- Leader: Nasser Mohammed Ruwais
- Active regions: Quneitra Governorate
- Part of: Free Syrian Army
- Wars: the Syrian Civil War

= Al-Ahrar Gathering =

Faction of the Free Syrian Army

Al-Ahrar Gathering was a Free Syrian Army faction based in Quneitra Governorate. This group was known to receive Israeli support alongside several other Syrian opposition factions such as Fursan al-Joulan, Firqat Ahrar Nawa, Saif al-Sham Brigade, Jaydour Horan Brigade, Al-Ezz bin Abdul Salam Brigade, Omar Bin Al-Khattab Brigade, Al-Haramein Battalion, Alwiya al-Furqan, Syrian Revolutionaries Front, Jabhat Ansar al-Islam, Jaysh al-Ababil and others.

==History==
In January 2018, Enab Baladi's correspondent in Daraa reported at the time that the Islamic State's Khalid ibn al-Walid Army attacked the faction's positions in the villages of Jubailiya and Al-Bakkar, west of Daraa, and advanced in the village of Jubailiya. He said that the Free Syrian Army's factions sent a convoy of support from the city of Nawa, but after entering the town of Jubailiya, they were ambushed which led to the siege of a number of fighters. An Israeli drones thwarted an attack by the Khalid ibn al-Walid Army on the positions of the Al-Ahrar Gathering in the western countryside of Daraa. A military source confirmed to Enab Baladi at the time that an Israeli drone participated in repelling the attack, and that it targeted the positions of the Khalid ibn al-Walid Army with two missiles.

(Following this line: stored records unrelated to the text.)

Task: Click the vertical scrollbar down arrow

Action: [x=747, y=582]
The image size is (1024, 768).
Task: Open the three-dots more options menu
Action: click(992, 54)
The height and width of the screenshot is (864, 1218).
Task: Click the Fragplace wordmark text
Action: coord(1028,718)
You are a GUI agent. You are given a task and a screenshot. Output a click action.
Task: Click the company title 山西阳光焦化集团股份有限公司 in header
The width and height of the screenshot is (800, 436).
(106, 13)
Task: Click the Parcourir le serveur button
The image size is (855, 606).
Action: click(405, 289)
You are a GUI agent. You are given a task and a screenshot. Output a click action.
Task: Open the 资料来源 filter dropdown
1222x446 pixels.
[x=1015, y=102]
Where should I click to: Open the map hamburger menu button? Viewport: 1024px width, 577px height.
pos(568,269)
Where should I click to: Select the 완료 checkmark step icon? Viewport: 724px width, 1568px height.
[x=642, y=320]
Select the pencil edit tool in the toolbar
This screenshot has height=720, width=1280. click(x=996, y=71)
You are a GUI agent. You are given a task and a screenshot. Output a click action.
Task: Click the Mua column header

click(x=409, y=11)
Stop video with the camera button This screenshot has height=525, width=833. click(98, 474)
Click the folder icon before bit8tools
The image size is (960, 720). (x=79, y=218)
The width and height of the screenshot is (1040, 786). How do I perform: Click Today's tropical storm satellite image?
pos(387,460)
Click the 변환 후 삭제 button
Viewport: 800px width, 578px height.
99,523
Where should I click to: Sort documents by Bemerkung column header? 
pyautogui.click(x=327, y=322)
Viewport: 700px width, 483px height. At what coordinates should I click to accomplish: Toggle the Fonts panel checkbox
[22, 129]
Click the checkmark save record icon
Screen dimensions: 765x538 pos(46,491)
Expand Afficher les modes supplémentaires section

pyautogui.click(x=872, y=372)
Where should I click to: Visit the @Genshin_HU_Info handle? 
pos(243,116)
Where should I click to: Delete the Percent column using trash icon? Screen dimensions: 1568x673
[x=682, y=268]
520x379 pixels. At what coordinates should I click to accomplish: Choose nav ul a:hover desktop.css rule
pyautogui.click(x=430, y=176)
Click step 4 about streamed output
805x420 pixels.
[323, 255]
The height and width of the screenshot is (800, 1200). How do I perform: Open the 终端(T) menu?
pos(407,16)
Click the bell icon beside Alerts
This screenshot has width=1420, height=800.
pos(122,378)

On 13 April 2018, a bomb exploded, killing the Al-Ahrar Gathering's leader, Nasser Mohammed Ruwais, nicknamed "Abu Yazan al-Jubailiya", as well as seriously injuring Al-Amreen Brigade's leader, Abu Jawad al-Jubailiya in an area near the town of Ghadir al-Bustan in the countryside of Quneitra. Following the event, which was described as an "assassination", the town of Ghadir al-Bustan witnessed raids and shooting by some factions of the Free Syrian Army under the pretext of searching for the Islamic State's Khalid ibn al-Walid Army cells in the area. According to a military source quoted by Enab Baladi, "Abu Yazan" was known for his relations with the Israeli army.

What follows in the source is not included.